[Entries taken from a collection]
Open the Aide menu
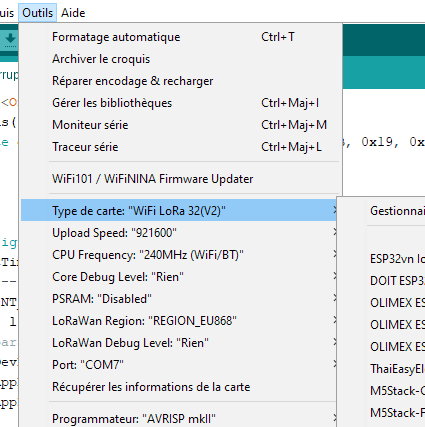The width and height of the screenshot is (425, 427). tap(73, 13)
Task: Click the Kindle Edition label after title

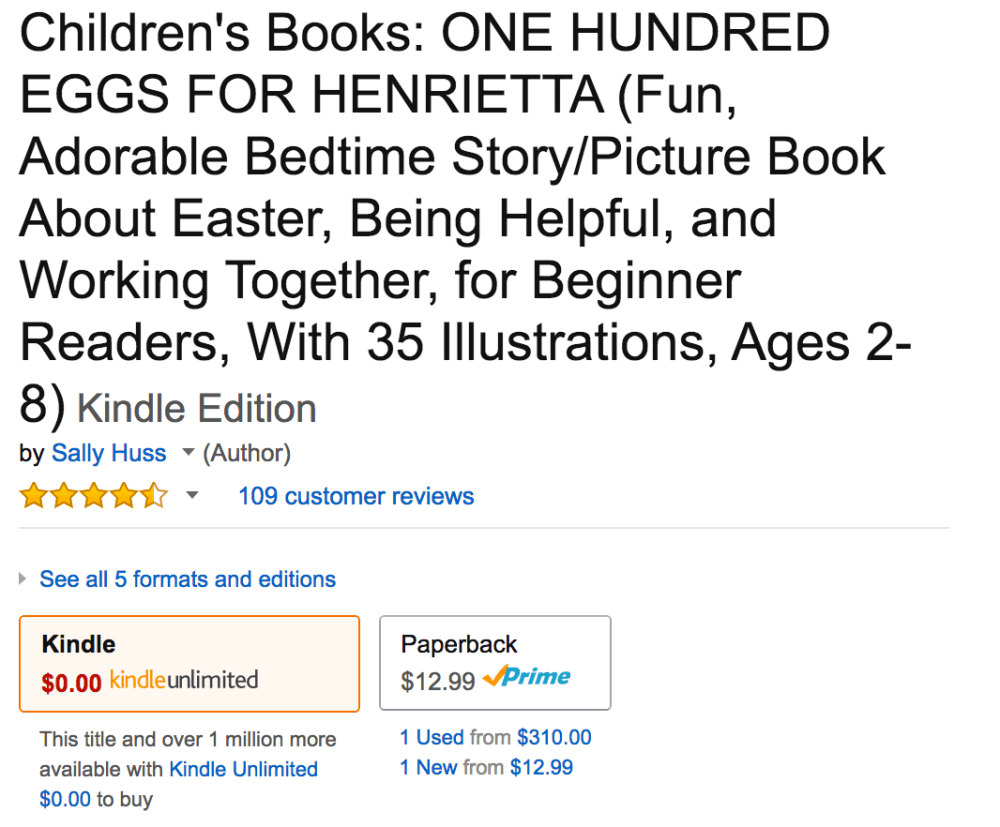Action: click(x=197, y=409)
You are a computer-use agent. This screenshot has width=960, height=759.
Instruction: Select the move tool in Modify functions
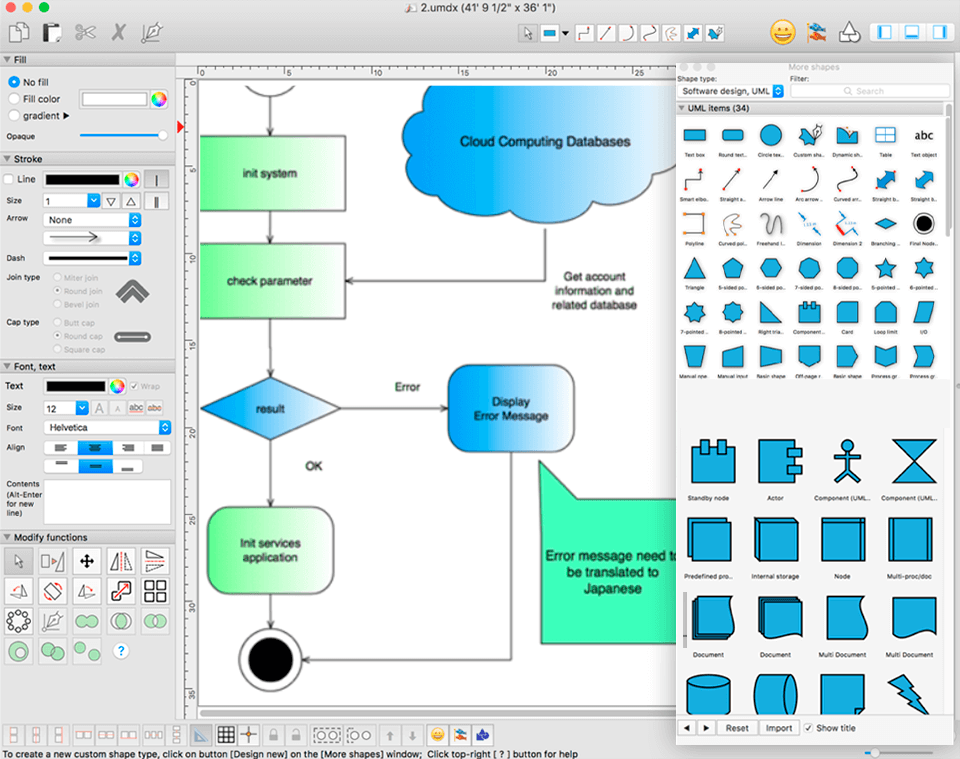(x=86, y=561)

• [What is being asked]: Give again, exactly as written, the lines from the one with "You are a computer-use" through the last line of the entries above, but skip the pictures.

• [Answer space]:
You are a computer-use agent. This screenshot has width=960, height=759.
Instruction: Select the move tool in Modify functions
(x=86, y=561)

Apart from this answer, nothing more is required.